Set down without change every line from the line that contains "Task: Click 重置密码 for user 测试" through the end of the listing, and only those lines. No pictures.

(Record excerpts)

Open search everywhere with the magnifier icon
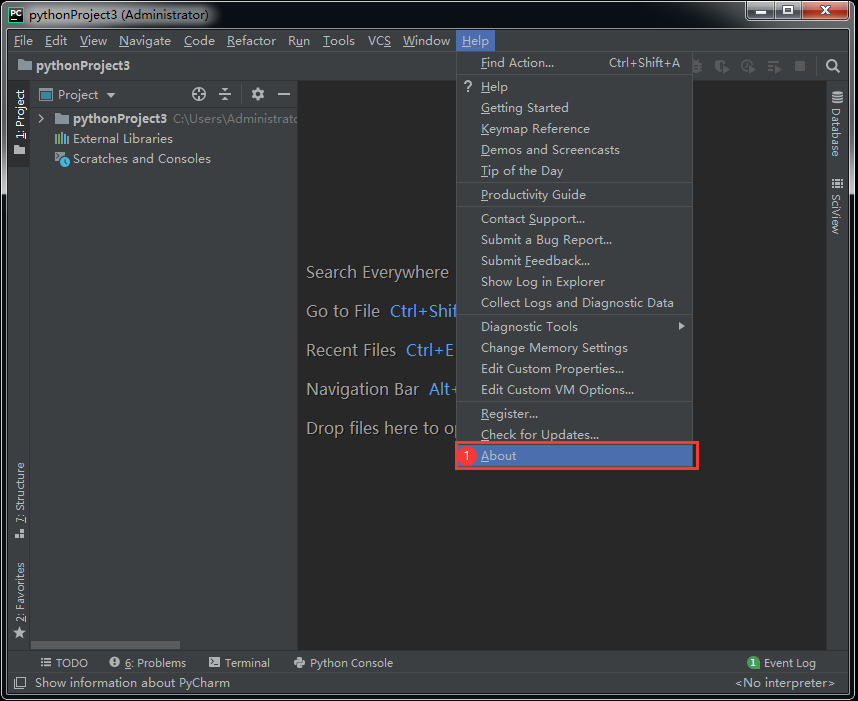 click(832, 66)
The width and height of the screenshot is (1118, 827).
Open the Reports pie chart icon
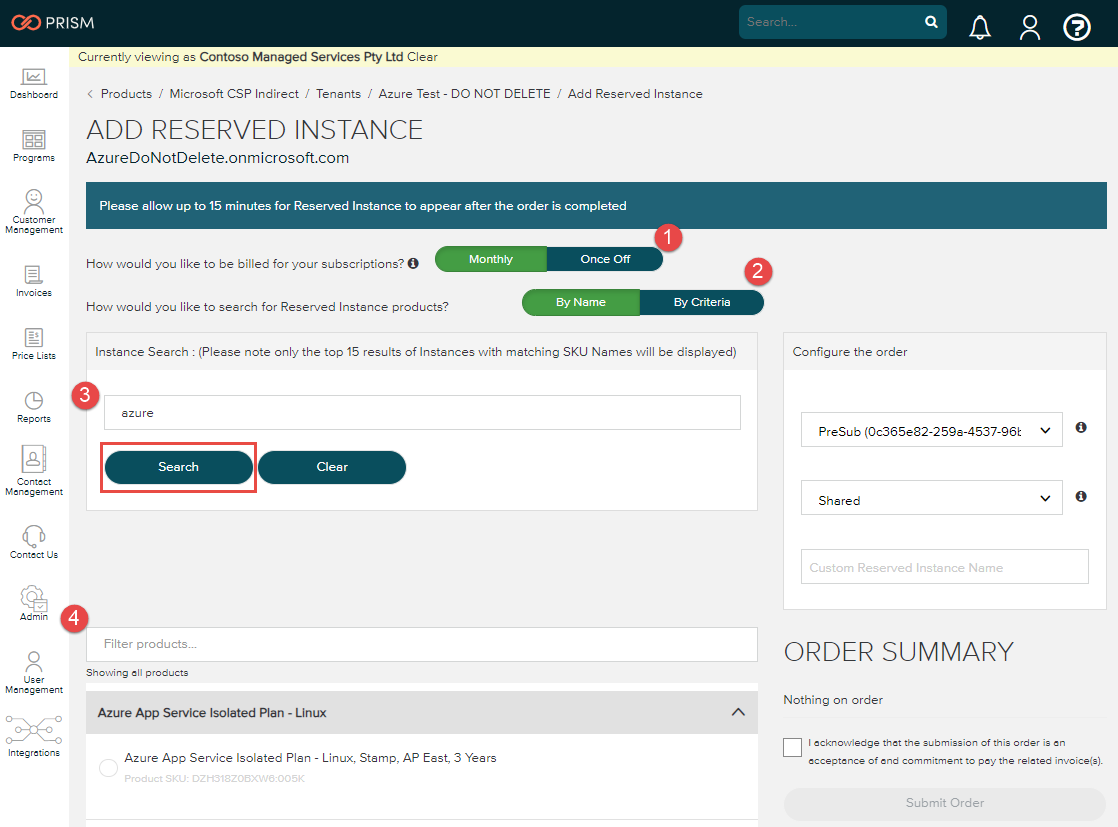pos(34,405)
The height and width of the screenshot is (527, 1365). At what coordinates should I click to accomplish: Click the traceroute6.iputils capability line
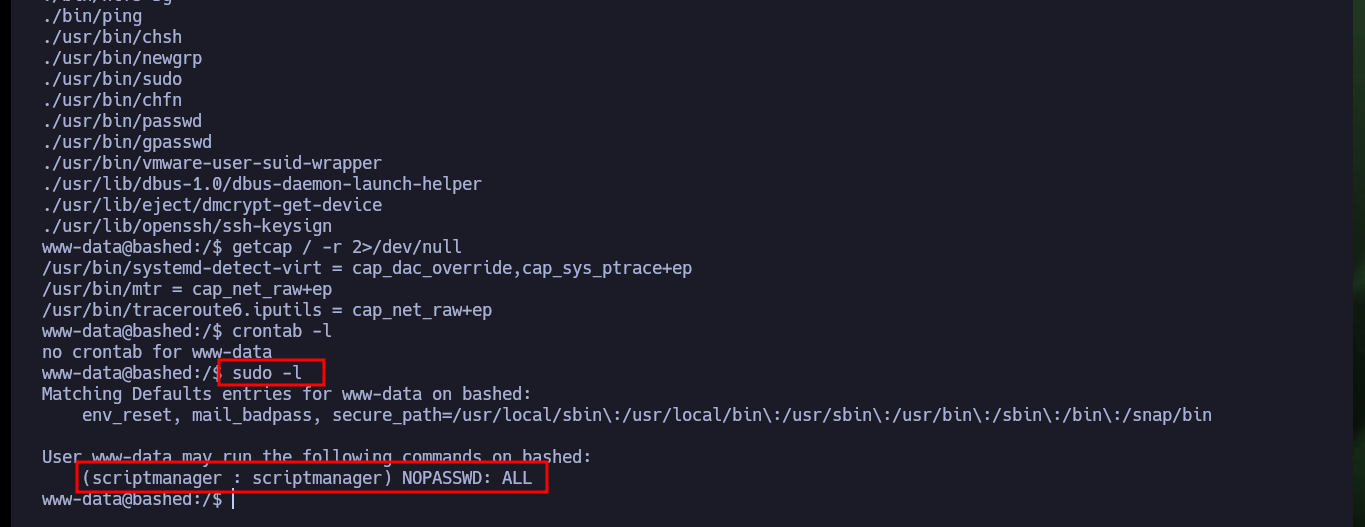click(267, 310)
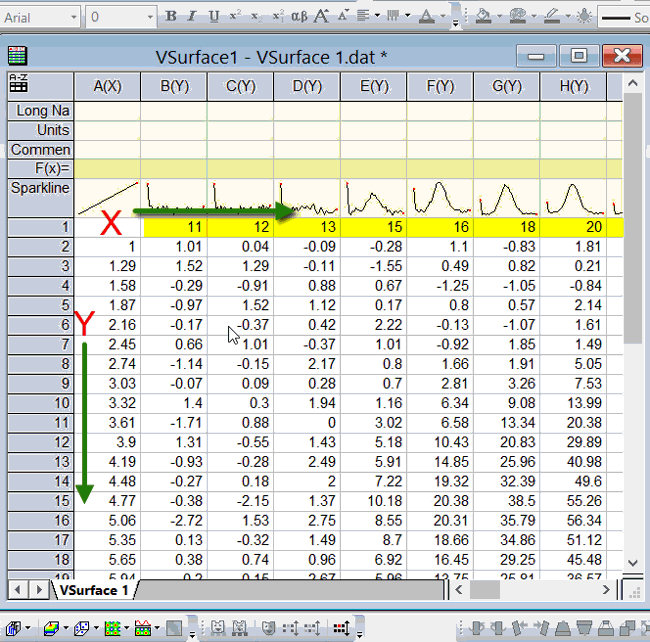Toggle Underline text formatting
The image size is (650, 642).
pos(214,16)

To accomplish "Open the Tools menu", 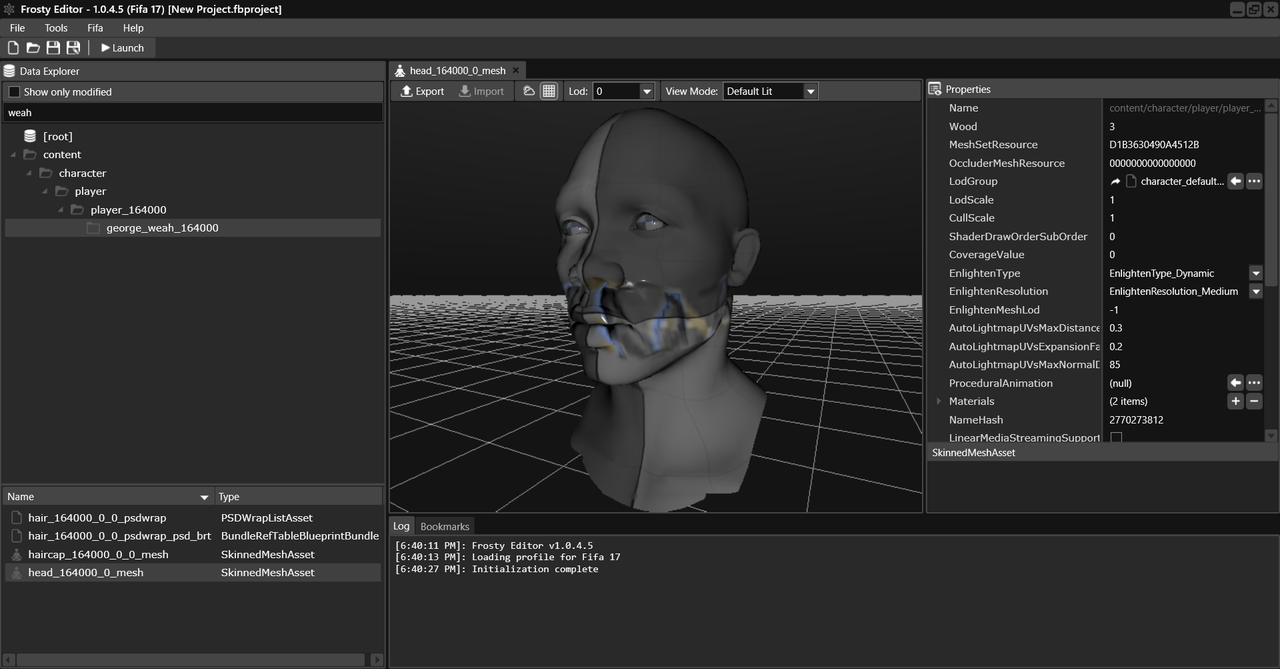I will click(56, 28).
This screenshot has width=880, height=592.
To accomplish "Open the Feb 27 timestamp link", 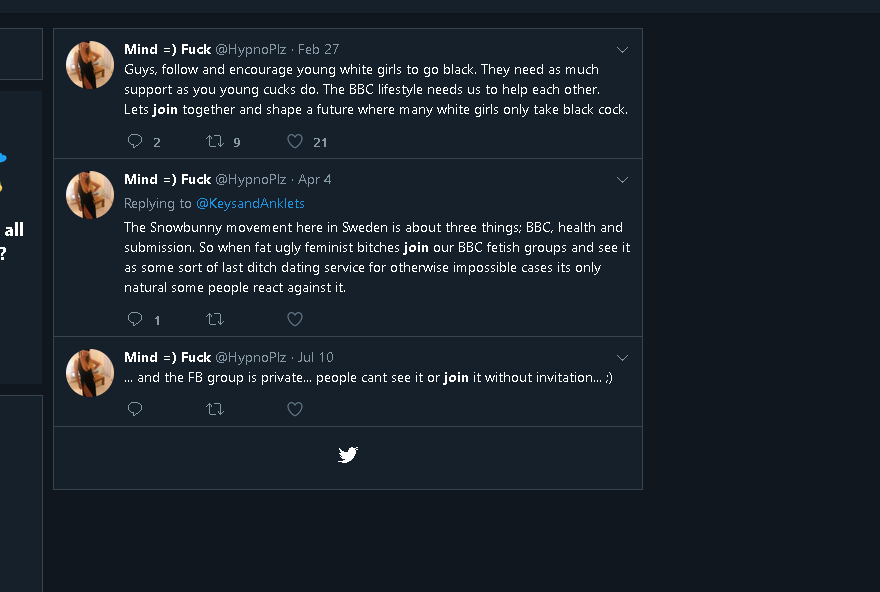I will point(318,49).
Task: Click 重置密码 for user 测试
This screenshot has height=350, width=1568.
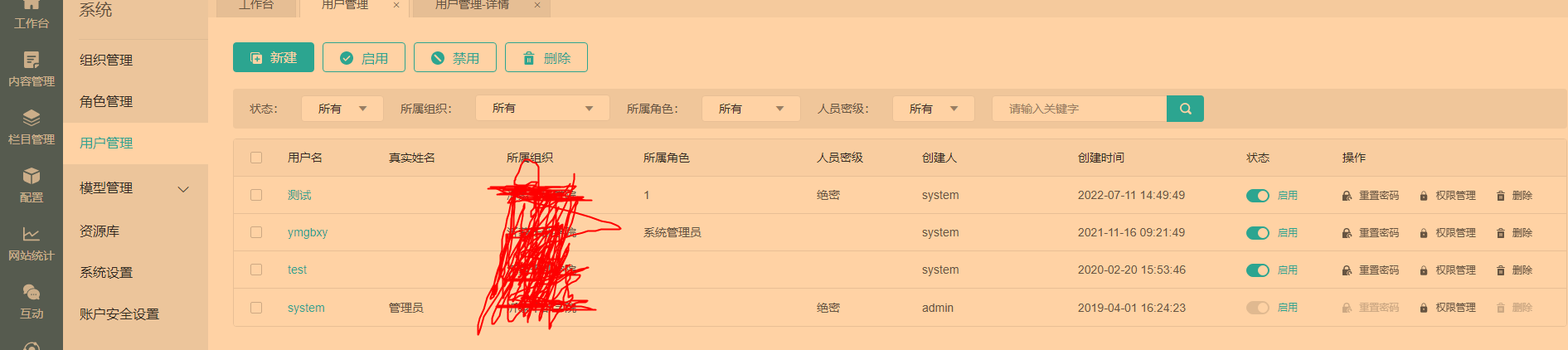Action: [x=1371, y=196]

(End Record excerpts)

* Task output:
Task: Click 重置密码 for user 测试
This screenshot has height=350, width=1568.
Action: [x=1371, y=196]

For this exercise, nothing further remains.